Problem III & IV: Fitting Different Models to Training and Test Data

Training Data: First 20 Data Points, Testing Data: Last 10 Data Points

Model Least-squares Error on Training Data Least-squares Error on Test Data
Linear 5.0299 11.3141
Parabola 4.5179 75.9277
19th-degree Polynomial 0.0000 3.8454 x 1022

Training Data: First 10 and last 10 Data Points, Testing Data: Middle 10 Data Points

Model Least-squares Error on Training Data Least-squares Error on Test Data
Linear 3.4287 8.6454
Parabola 3.4256 8.4437
19th-degree Polynomial 0.0000 1.8093 x 105

Summary and Conclusions

Problem II

The top 5 minima for each set of 2 fixed and 2 swept parameters were roughly the same.
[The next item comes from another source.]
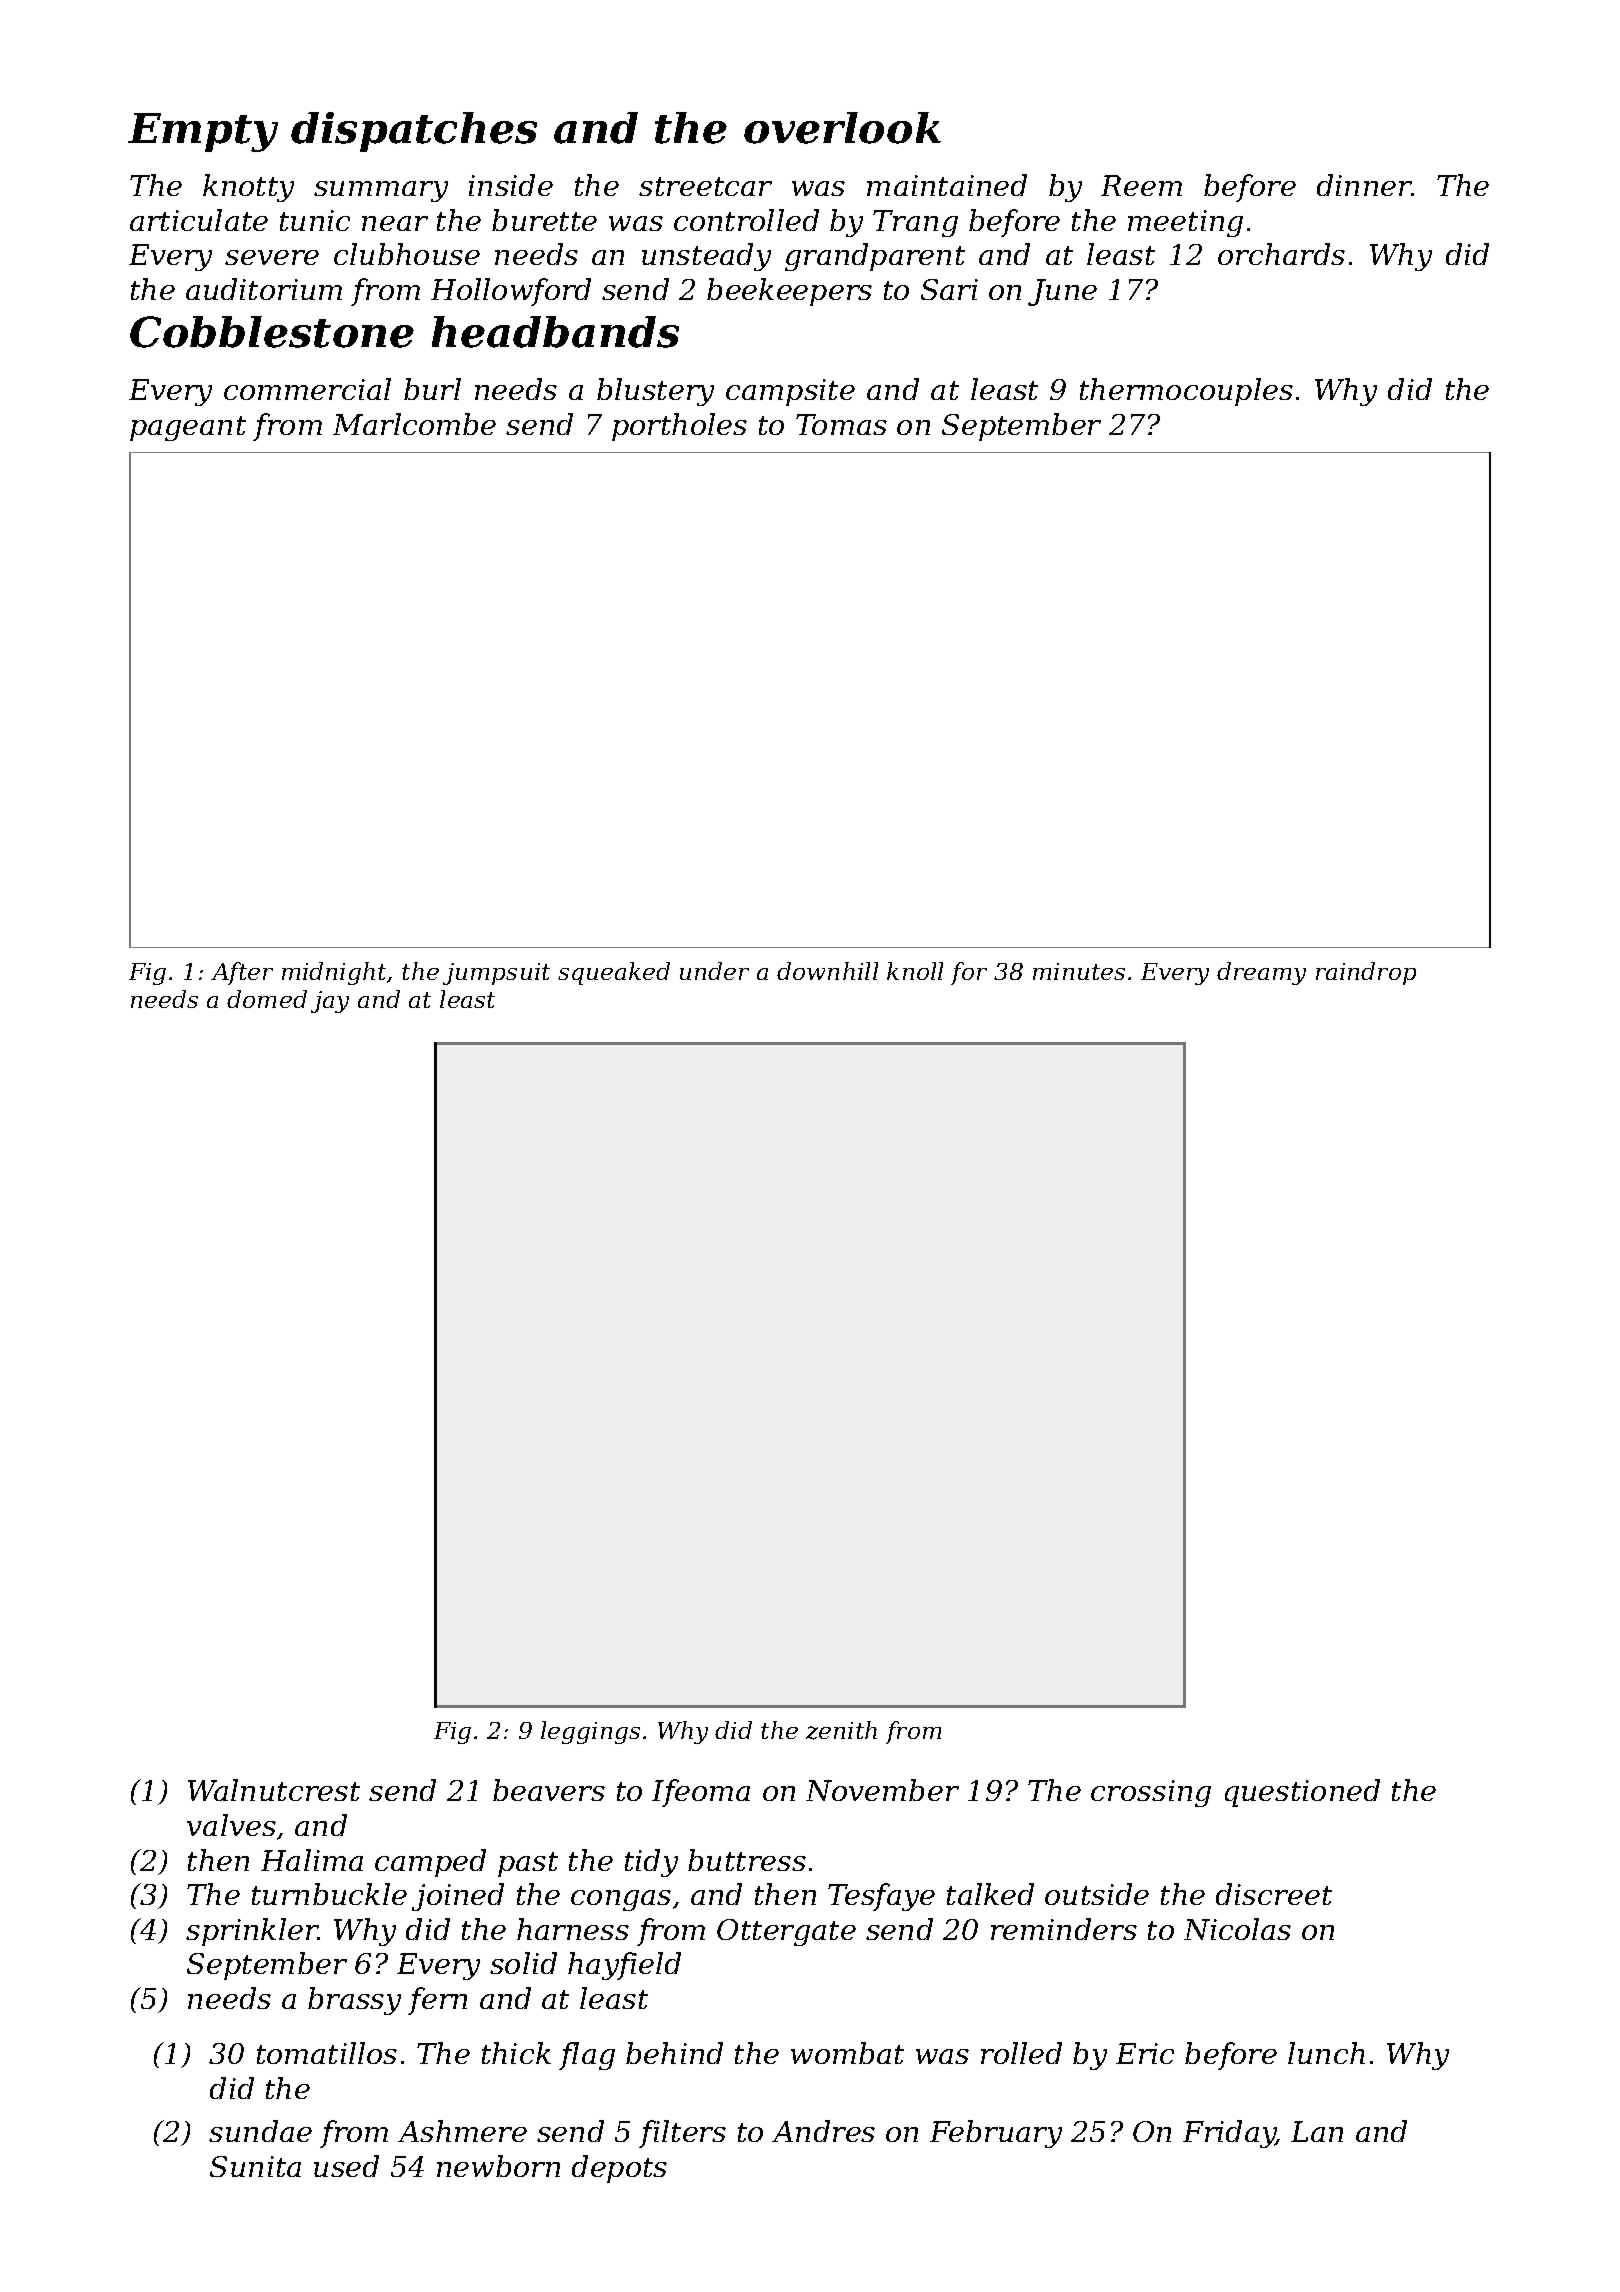  I want to click on Sunita, so click(255, 2166).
If the use case of model requires high precision accuracy, the parameters that lead to the top local minima may need to be chosen. Otherwise if the use case does not require a high level of accuracy, there are many sets of parameter values to choose from. Personally, I would choose the best set because why not.

Problem III & IV

The first thing to note from the results in this problem is the difficulty the 19th degree polynomial has with the testing set. It has 0 loss on the training sets for both data splits but an extremely large loss on both testing sets. This can be attributed to 'polynomial wiggle'. The high degree of the polynomial causes it to overfit to the training data which renders the model useless for making predictions on data it has not seen. This is a big problem as the goal of machine learning is to create models that generalize well.
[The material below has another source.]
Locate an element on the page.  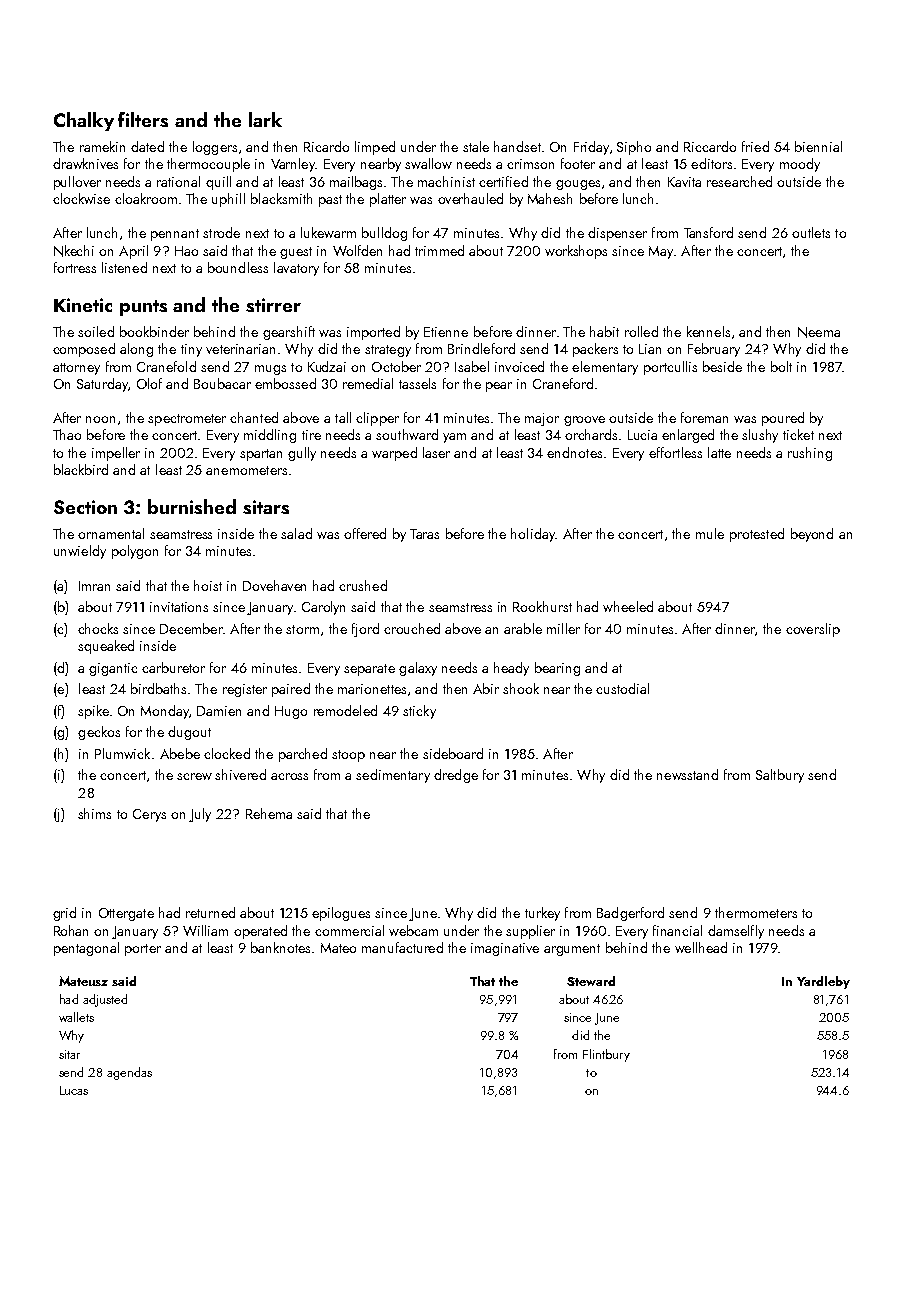
dredge is located at coordinates (456, 776).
Splitting the data with the first 20 data points as the training data and the last 10 data points as the testing data tests the models' abilities to extrapolate data. Splitting the data with the first 10 and last 10 data points as the training set and the middle 10 data points as the testing set tests the models' abilities to interpolate data. All models had a lower loss on both the training and testing set for the interpolation task. From this we can conclude that these models perform interpolation better than extrapolation. Extrapolation is a more difficult task in most cases as it gives less context or information as to what the next value could be so this behavior from the model is probable and as such, it is expected.
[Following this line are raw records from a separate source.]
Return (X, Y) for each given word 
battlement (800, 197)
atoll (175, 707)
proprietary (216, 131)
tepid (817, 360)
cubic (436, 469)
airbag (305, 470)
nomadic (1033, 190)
Finally, we can seee that the parabola performed worse than the linear model with the extrapolation task but slightly better with the interpolation. The nature of a 2nd degree polynomial is to bend once. I believe that since the polynomial had the context of the last 10 data points, the fit for the interpolation chose a better point for it to bend to minimize the loss leading to the results we mentioned. The data set was roughly linear so it makes sense that the polynomial struggles with extrapolating this.